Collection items
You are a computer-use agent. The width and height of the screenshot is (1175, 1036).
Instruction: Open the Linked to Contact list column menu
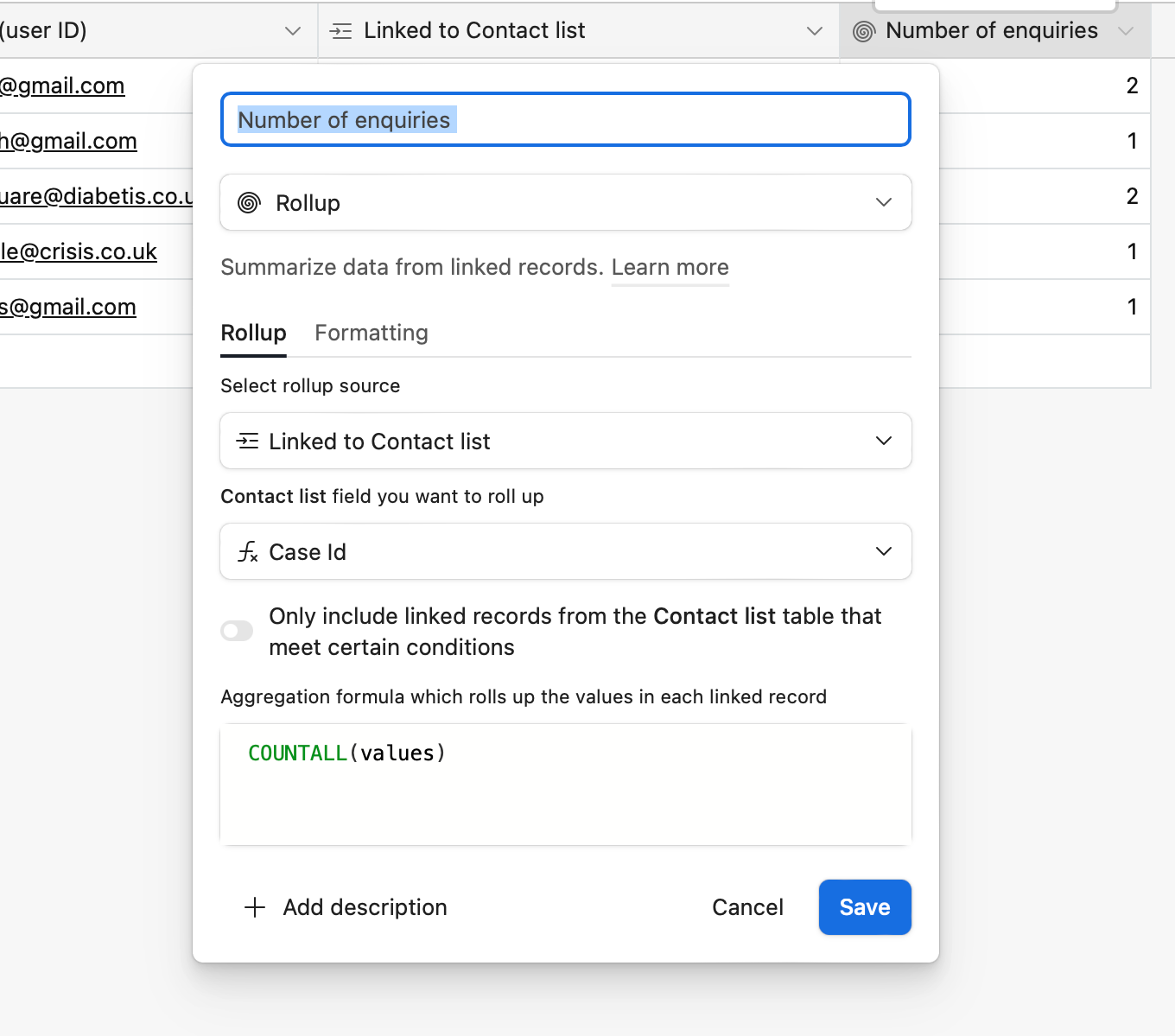[x=814, y=32]
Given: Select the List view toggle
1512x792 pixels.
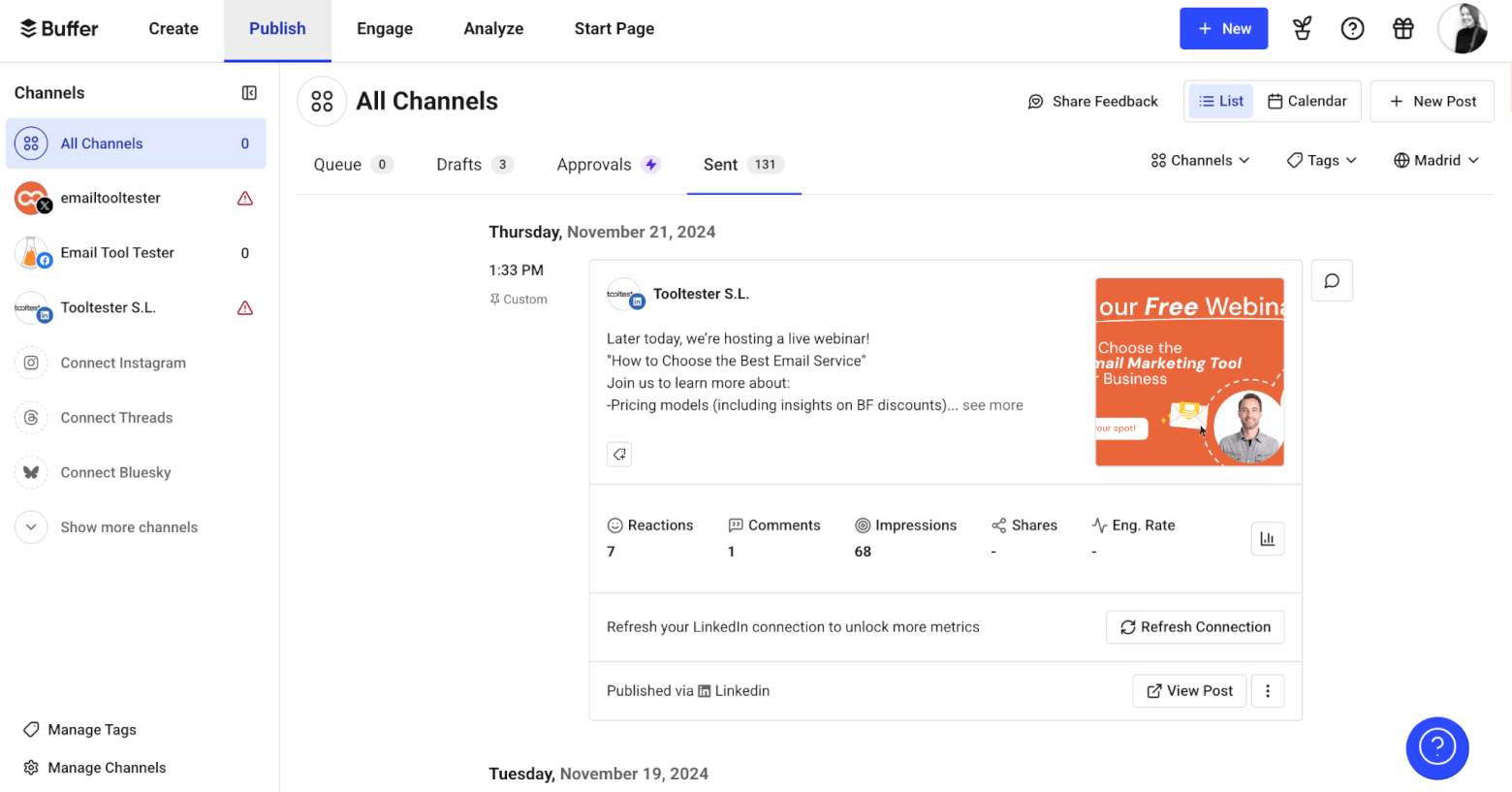Looking at the screenshot, I should [1220, 100].
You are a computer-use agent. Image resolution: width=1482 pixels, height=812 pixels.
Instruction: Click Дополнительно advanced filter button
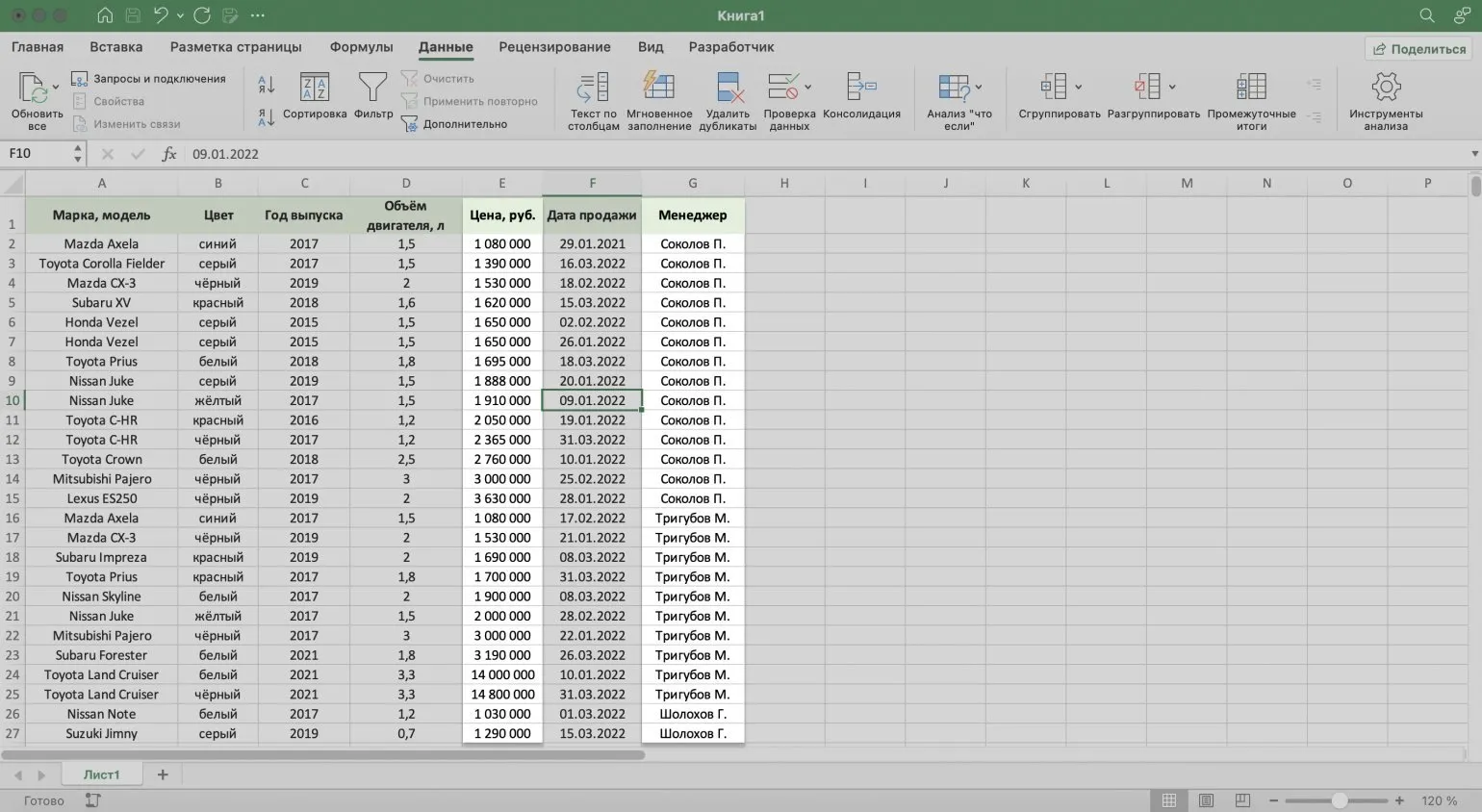454,124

▸ Request: How many lines in the items above contain the string "computer", counting case as significant? Reply with the number only.

▸ Worked answer: 2